Sustainability-marketed products have reached 25.4% of CPG dollar share in the United States, up 1.6 percentage points versus the prior year, firmly establishing sustainability as a primary growth engine for the industry, according to Sustainability in U.S. CPG: Inside the Consumer Mindset, released by Circana LLC and the NYU Stern Center for Sustainable Business (CSB).
"Consumers increasingly view 'healthy for me' and 'healthy for the planet' as intertwined outcomes, driving a stronger preference for products that signal both," says Lauren Hazenfield, principal of CPG thought leadership advisory at Circana. "Brands that deliver clear, personally relevant sustainability benefits are successfully driving consumer value."

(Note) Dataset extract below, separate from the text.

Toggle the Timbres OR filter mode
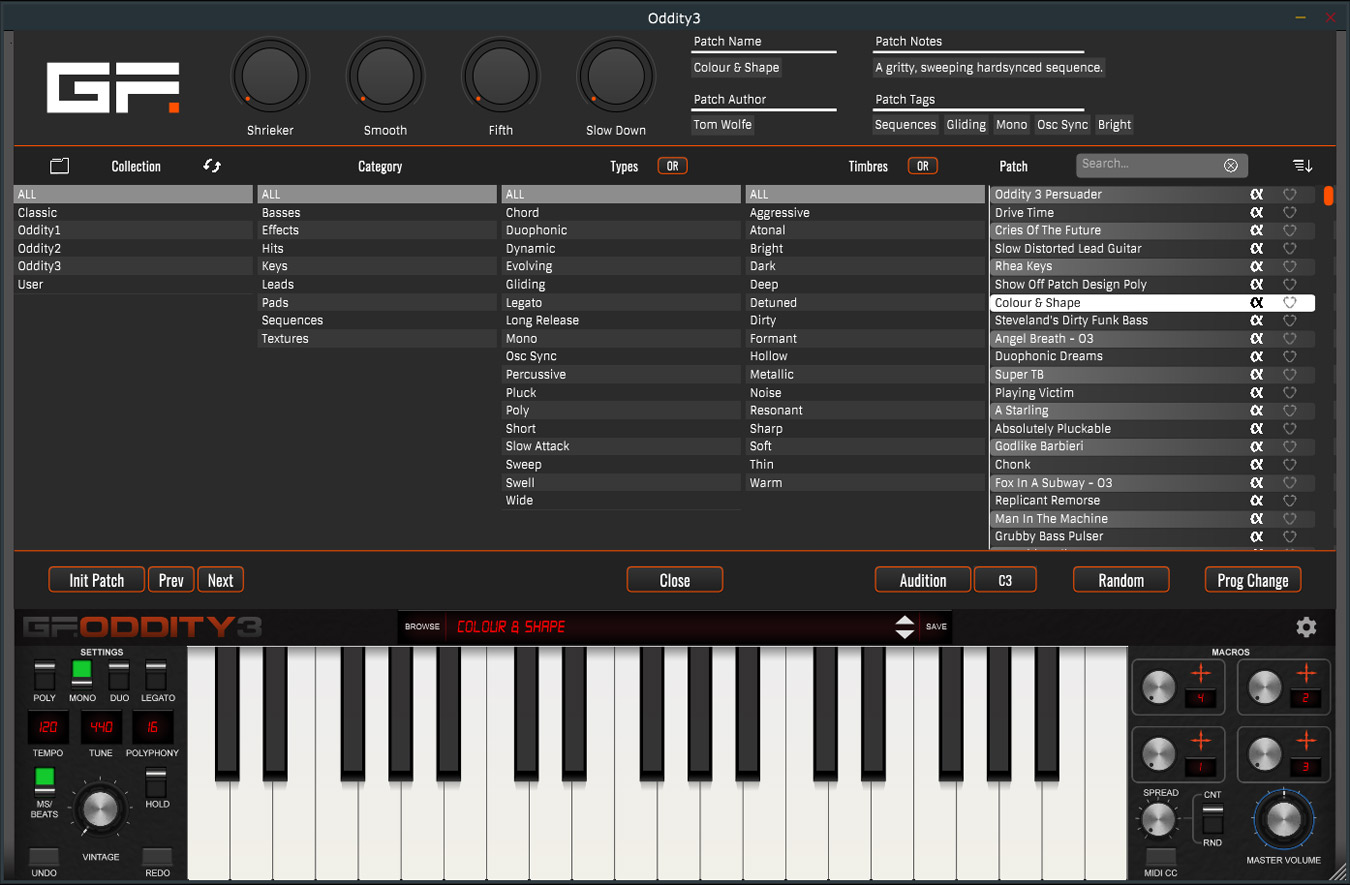This screenshot has width=1350, height=885. (922, 166)
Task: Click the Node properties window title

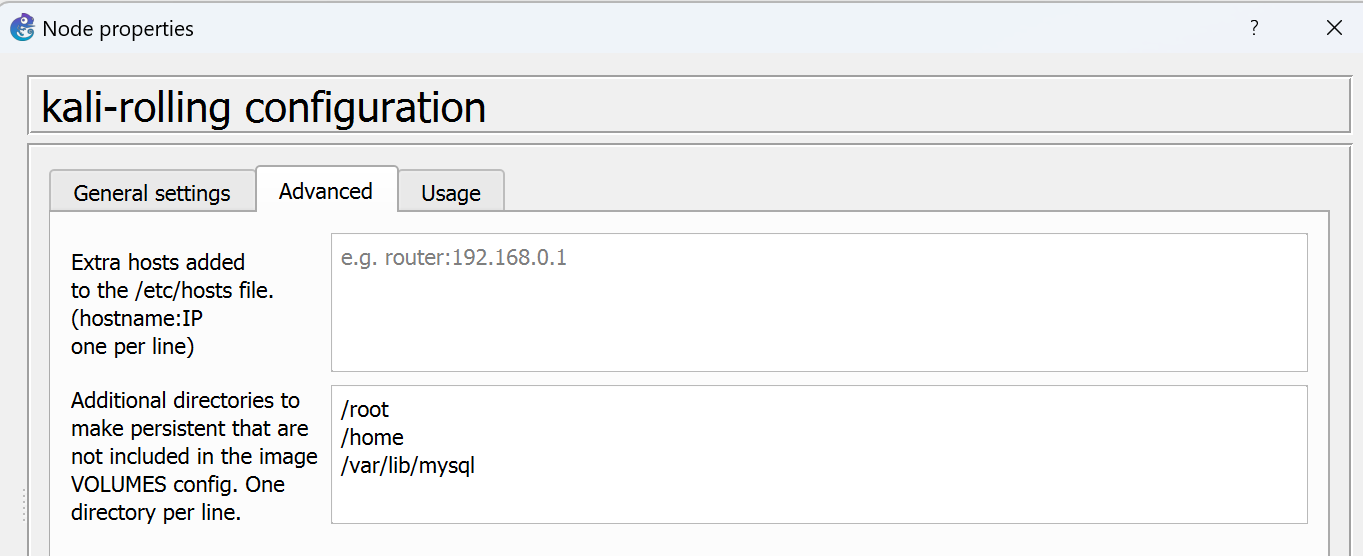Action: tap(118, 29)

"The continued expansion of sustainability-marketed products, now capturing over a quarter of the market, demonstrates that sustainability is a proven engine for resilient growth," adds Randi Kronthal-Sacco, senior scholar at the NYU Stern Center for Sustainable Business. "Despite economic uncertainty, these products are expanding at more than five times the rate of conventional alternatives, proving that consumers are actively voting with their wallets for sustainable choices."
Key takeaways:
· Sustainability-marked products achieved a five-year compound annual growth rate of 10.9%, growing nearly five times faster than conventionally marketed goods.
· Despite representing a quarter of the market, sustainability-marketed products have contributed to nearly half of all total CPG market growth since 2013.
· 85% of consumers believe it is important that name-brand product manufacturers practice sustainability, representing a five-point increase from the previous year.
· Younger generations routinely factor sustainability into their brand evaluations, signaling a lasting generational shift in purchasing decisions.
· Despite financial pressures, consumers continue to value sustainability and are willing to pay an average 9% premium for sustainability features.